* _Assigned task 1_:
Answer these from the passage on evidence based medicine.
(a) According to its definition, what two things does evidence based medicine combine?
(b) What does combining evidence from a variety of scientific sources let doctors determine?
(c) For therapeutic interventions, what kind of study gives the best evidence?
* _Assigned task 2_: Write the next part of the passage on evidence based medicine, picking up after its last sentence.

* _Supplied text_:
┌────────
Unless you are a medical professional, you may not have heard of evidence based medicine. In layman’s terms, evidence based medicine is that which combines knowledge gleaned from in-clinic practice and external evidence in order to best treat an individual patient.
Combining evidence gathered from a variety of scientific sources allows doctors to determine whether a treatment will benefit a patient more than it will harm them. Here’s what you, as a patient, should know about evidence based medicine:
1.Determination of Evidence Quality
All evidence is not of equal quality when it comes to evidence based medicine. As with anything else in life that involves opinion, biases and misinformation come into play. It’s up to your doctor to determine the quality of the evidence that he or she is considering. When it comes to therapeutic interventions, for example, the best evidence comes from triple-blind, randomized, placebo-controlled medical trials. Of little value are patient testimonials, expert opinion and case reports.
└────────
* _Entries provided_:
┌────────
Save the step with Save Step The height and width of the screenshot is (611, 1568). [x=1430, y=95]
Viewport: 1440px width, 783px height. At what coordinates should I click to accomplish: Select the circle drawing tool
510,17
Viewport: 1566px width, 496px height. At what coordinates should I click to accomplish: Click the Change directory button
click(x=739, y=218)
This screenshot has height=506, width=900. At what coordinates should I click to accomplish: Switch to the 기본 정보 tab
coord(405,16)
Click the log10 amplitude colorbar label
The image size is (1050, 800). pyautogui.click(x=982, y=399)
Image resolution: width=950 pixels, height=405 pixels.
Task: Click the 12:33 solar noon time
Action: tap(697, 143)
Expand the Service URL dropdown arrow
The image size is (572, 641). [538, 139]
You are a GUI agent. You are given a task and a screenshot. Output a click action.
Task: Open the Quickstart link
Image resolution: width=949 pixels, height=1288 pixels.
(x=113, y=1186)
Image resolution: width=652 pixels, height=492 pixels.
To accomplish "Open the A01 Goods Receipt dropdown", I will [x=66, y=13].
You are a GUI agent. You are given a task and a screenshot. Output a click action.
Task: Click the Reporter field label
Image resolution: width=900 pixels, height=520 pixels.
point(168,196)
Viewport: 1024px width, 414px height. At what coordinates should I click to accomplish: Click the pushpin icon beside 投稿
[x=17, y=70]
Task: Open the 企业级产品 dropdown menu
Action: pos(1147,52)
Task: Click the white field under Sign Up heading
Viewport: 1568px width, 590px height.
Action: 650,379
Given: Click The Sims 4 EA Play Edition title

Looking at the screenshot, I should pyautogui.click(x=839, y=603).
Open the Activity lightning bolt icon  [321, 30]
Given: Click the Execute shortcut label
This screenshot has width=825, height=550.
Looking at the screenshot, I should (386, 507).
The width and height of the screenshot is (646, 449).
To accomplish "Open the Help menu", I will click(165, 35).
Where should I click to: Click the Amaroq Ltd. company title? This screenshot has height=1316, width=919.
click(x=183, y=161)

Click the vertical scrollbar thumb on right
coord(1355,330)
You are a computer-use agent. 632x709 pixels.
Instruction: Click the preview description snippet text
└────────
* _Written answer 1_:
(a) Knowledge gleaned from in-clinic practice and external evidence.
(b) Whether a treatment will benefit a patient more than it will harm them.
(c) Triple-blind, randomized, placebo-controlled medical trials.

* _Written answer 2_:
2.Clinical Trial Quality
Clinical trials vary in their quality and usability when it comes to evidence based medicine. To be considered a high-quality clinical trial, the trial must have clearly defined eligibility criteria, missing data must be minimal, cannot be generalized to other clinical contexts, must provide sufficient time for follow up, and have a sufficient number of patients to detect the differences in treatment arms. If clinical trials don’t meet this set of criteria, they cannot be considered valuable in the case of evidence based medicine.
3.Benefits for the Patient
Benefits of evidence based medicine lie in the quality of care, cost savings and reductions of errors. By using evidence based practices, physicians have been able to save their patients 12 percent when it comes to prescription costs. Additionally, patients are exposed to risky drugs less often than in years past. Patients also realize a cost savings by securing the proper treatment sooner, thanks to doctors who research best practices and put them to use.
Medical practitioners often consider evidence based medicine to be the supreme standard of health care, though it’s not without its limitations. At times, research results may not be relevant for every treatment situation. Additionally, randomized controlled trials may not always have results that extend to conditions outside the central cause of the study. This means that while one drug may be found to have contraindications with another drug, the drug may also increase mortality in a certain population. If this increase in mortality isn’t the central grounds for the study, the information may be ignored.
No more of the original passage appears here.